JHI: What are your main research interests?
DT: In terms of my research, I am mainly interested in how we can listen to Indigenous peoples “in and on their own terms” in the contemporary legal and political relationship between Indigenous peoples and the Canadian government. Indigenous peoples claim that their relationships to land are “spiritual” in nature, yet Indigenous traditional thought continues to be marginalized, or outright disrespected, in contemporary Canadian politics. I am interested in how we can better understand the concept of “Indigenous spirituality” – articulated in English – concept in Indigenous politics.

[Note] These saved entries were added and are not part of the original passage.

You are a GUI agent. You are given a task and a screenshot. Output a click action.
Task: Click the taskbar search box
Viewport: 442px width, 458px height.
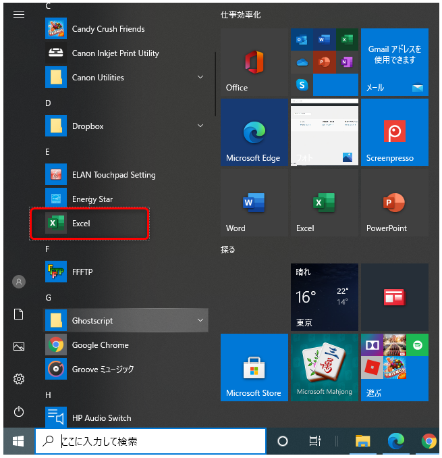[x=150, y=441]
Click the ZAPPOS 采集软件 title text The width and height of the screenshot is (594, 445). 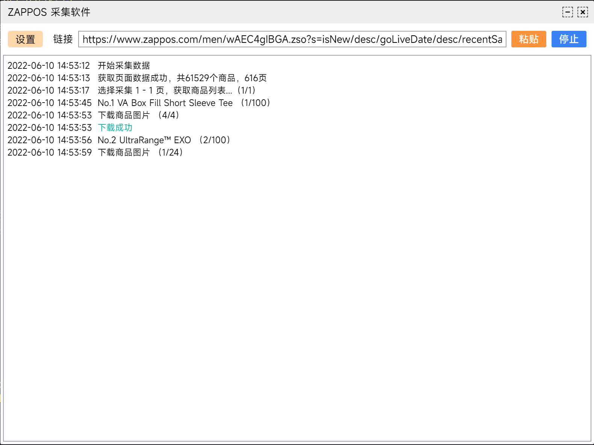[x=49, y=12]
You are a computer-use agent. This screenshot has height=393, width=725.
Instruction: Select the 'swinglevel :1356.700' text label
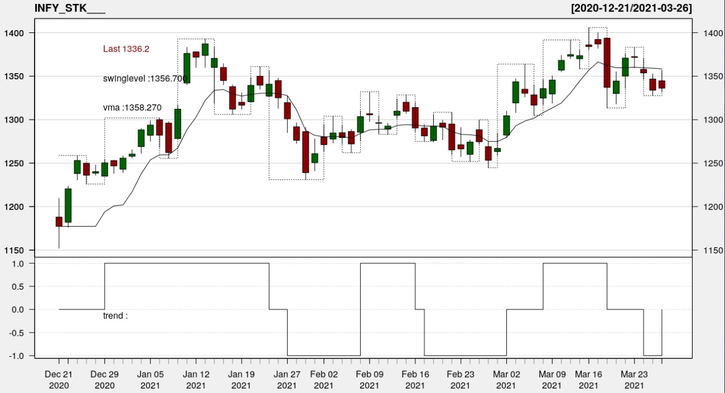pyautogui.click(x=143, y=78)
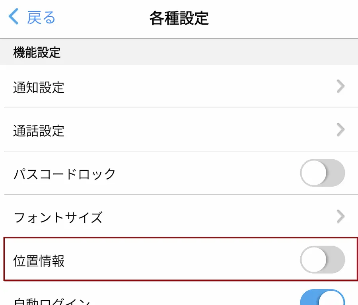Viewport: 358px width, 305px height.
Task: Select the 通知設定 menu label
Action: [39, 87]
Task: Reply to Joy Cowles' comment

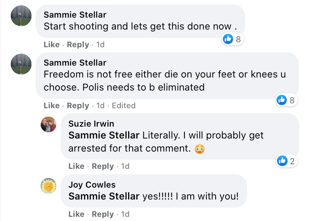Action: [x=103, y=214]
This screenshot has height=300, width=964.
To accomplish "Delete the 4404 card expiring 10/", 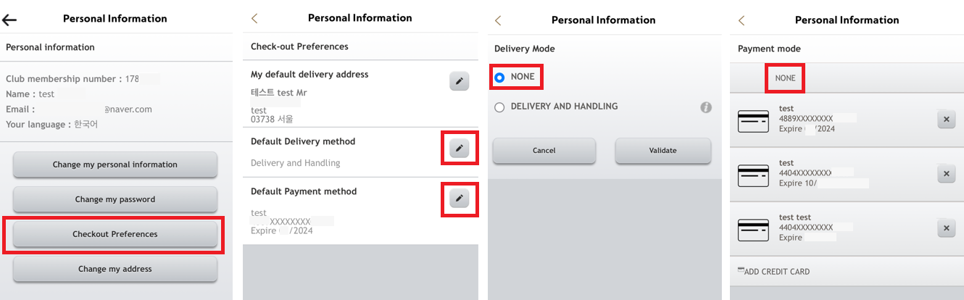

JHI: What project(s) are you working on at the JHI and why did you choose it (them)?
DT: This year, I am fortunate be working on a novel about an Anishinaabe boy who grows up to defend his community’s land claim case against the Canadian government. It is a work that weaves together Anishinaabe storytelling, the history of Western European political thought, and contemporary Indigenous politics. I think the novel format is a creative way to show that Indigenous ways of knowing the world can be put in conversation with the Western European philosophical tradition in respectful and meaningful ways. Indigenous ways of knowing and being are legitimate philosophical systems of thought that not only ground Indigenous law but also offer coherent and useful ways of thinking about our relationships to the world.
JHI: What are you hoping to experience this year as a JHI Fellow?
DT: Well, I hope to share my drafts with JHI fellows as the novel begins to take shape. I have never written a novel before and look forward to embracing the creative process involved in producing a, hopefully, good work of fiction.
JHI: Share something you read/watched/listened to recently that you enjoyed/were inspired by.
DT: I read Basil Johnston’s Ojibway Heritage alongside Soren Kierkegaard’s The Lily of the Field and the Bird of the Air, which, although they write from two very different spiritual traditions, they nonetheless share a remarkable family resemblance: human beings have an inherent need to listen to the natural world.
JHI: What is a fun fact about you?
DT: I am a citizen of three nations – Canada, the United Kingdom, and the Temagami First Nation – and I live in both Canada and England. Oh, and also, my sister and I were in the movie Slapshot.